The awards showcase the high calibre of Griffith alumni from across the globe, with judges given the difficult task of hand-picking 15 finalists, who will now vie for the overall university alumni awards, to be held in September.
Of the four university-level award categories, alumni award finalists represent a broad spectrum of disciplines from Arts, Education and Law, Griffith Business School, Health and Science.
Introducing this year’s award finalists:
Outstanding Alumnus Award
Outstanding First Peoples Alumnus Award
Outstanding International Alumnus Award
Outstanding Young Alumnus Award
Outstanding Alumnus Award finalists in focus
Dr Ian Freckelton QC | Arts, Education and Law PhD graduate, 1998
With a distinguished 30-year career in law, Dr Ian Richard Lloyd Freckelton QC has overseen some of the country’s most complex cases of the time, using his expert knowledge to balance the scales of justice.

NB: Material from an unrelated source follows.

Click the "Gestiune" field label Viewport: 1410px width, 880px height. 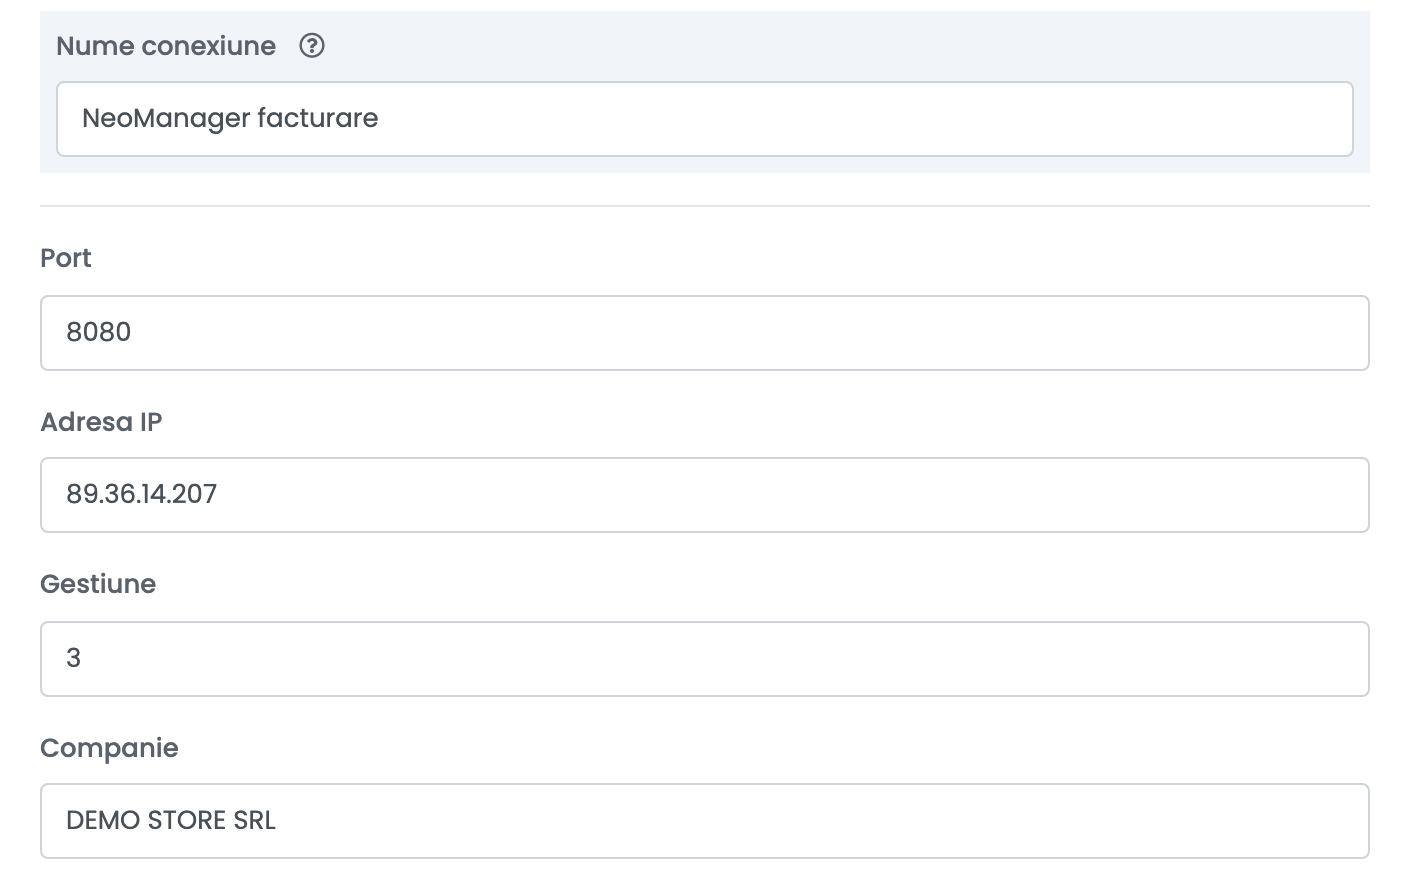(x=98, y=584)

Dr Freckelton is known for his outstanding contributions to the international development and evolution of coronial law, and his work in the technical and complex law of evidence. He is a senior silk at the Victorian Bar and a Judge of the Supreme Court of Nauru.

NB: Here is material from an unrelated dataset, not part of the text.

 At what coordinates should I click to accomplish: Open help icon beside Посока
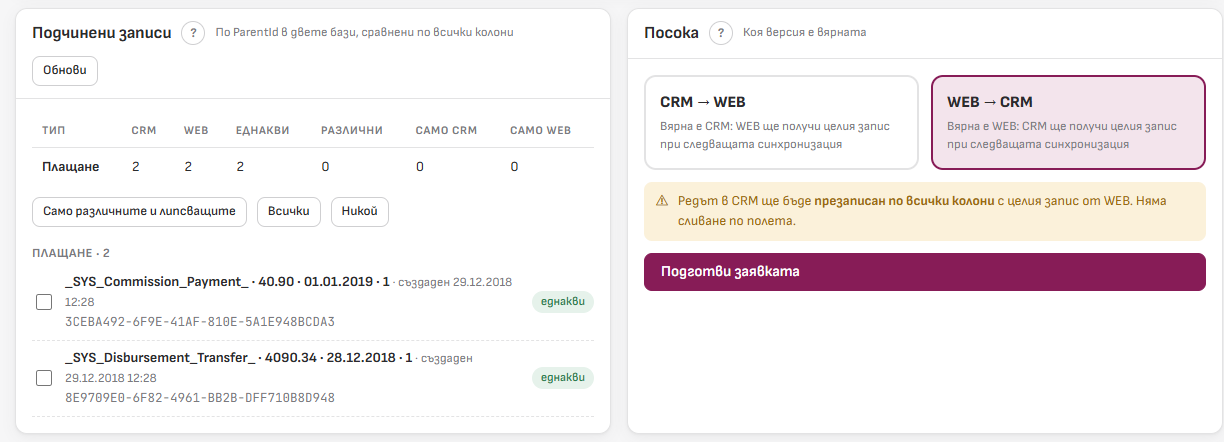721,33
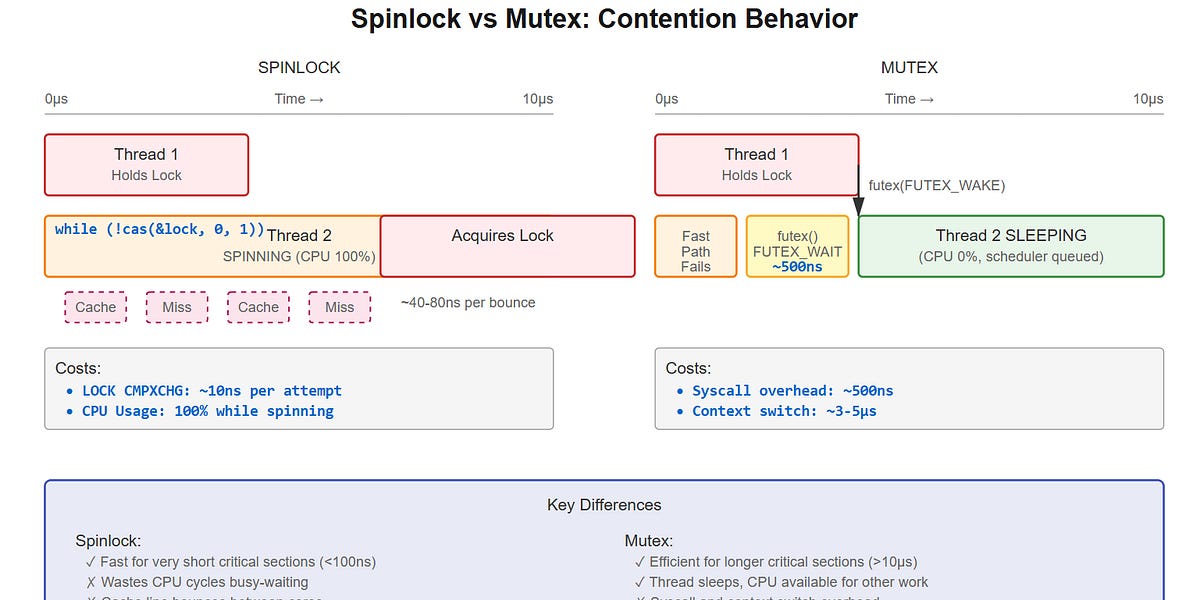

Dr Jennifer Cronin | Griffith Business School, 1980
Hotel openings, cybersecurity and architectural blueprints are a few of the daily items on the agenda for Dr Jennifer Cronin, president of Wharf Hotels.
Dr Cronin’s 35 years of industry experience and intimate knowledge of hotel operations from her early career help her to navigate the dynamic and complex nature of decision-making. Dr Cronin has held many senior leadership roles throughout her career and is now president of Wharf Hotels in Hong Kong, a premium hotel company with 17 hotels in China, Hong Kong and the Philippines and three under development.
Dr Barry Kirby AO | Health, 1995
An unlikely hero, Dr Barry Kirby AO was a carpenter in Papua New Guinea (PNG) when he witnessed a woman die in child birth. The traumatic experience was the catalyst for Dr Kirby to change the course of his life and profession.
Based in PNG, Dr Kirby is now a general practitioner, specialising in obstetrics devoting much of his time to offering maternal health checks, training midwives and changing the lives of women.
Dr Peter Horne | Science, 1980
Dr Peter Horne has dedicated most of his career to solving the world’s biggest challenges around agricultural production, food security and sustainable farming practices.
Dr Horne’s international research partnerships in Indonesia, China, Vietnam and Laos have led to widespread and sustained improvements to farming in many of these countries, helping to reduce poverty and improve people’s lives.